■ The request ■
Reproduce the lines from the one containing "The height and width of the screenshot is (530, 839)." through the one containing "[x=148, y=73]", including their requests, and add 101 to every coordinate in the answers.

[start]

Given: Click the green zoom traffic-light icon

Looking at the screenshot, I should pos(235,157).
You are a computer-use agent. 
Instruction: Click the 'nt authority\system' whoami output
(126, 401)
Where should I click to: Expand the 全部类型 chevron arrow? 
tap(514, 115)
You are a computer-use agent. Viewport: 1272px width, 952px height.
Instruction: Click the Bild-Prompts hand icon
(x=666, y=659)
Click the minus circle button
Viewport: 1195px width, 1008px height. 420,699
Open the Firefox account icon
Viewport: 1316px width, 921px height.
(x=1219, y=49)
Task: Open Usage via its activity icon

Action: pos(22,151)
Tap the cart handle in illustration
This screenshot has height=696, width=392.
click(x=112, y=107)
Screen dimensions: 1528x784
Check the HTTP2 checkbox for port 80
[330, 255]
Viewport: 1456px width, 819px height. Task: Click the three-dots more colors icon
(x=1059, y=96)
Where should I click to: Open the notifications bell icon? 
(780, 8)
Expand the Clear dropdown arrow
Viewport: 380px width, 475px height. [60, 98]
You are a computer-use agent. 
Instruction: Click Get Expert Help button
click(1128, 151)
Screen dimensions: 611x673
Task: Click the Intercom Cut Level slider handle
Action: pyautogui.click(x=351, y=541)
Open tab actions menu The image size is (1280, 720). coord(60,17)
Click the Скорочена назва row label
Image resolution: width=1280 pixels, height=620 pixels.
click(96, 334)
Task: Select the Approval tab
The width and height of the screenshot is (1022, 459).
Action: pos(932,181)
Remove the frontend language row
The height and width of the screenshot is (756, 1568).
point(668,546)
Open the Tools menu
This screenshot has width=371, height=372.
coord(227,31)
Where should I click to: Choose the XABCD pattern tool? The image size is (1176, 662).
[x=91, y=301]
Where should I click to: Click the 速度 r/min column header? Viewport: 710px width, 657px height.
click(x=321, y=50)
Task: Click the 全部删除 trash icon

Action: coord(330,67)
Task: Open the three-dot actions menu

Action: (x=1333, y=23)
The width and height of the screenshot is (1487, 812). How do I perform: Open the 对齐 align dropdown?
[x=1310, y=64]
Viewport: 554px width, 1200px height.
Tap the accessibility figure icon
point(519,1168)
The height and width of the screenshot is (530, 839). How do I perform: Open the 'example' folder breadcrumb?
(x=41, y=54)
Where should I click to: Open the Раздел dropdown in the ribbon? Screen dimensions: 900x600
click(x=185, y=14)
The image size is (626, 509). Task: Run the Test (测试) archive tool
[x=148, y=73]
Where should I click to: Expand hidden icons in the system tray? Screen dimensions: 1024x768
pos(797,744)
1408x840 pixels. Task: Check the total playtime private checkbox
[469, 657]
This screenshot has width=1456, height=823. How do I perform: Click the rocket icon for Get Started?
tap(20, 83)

[end]

■ Answer ■
The height and width of the screenshot is (530, 839). How do I perform: Open the 'example' folder breadcrumb?
(x=142, y=155)
Where should I click to: Open the Раздел dropdown in the ribbon? Screen dimensions: 900x600
click(x=286, y=115)
The image size is (626, 509). Task: Run the Test (测试) archive tool
[x=249, y=174]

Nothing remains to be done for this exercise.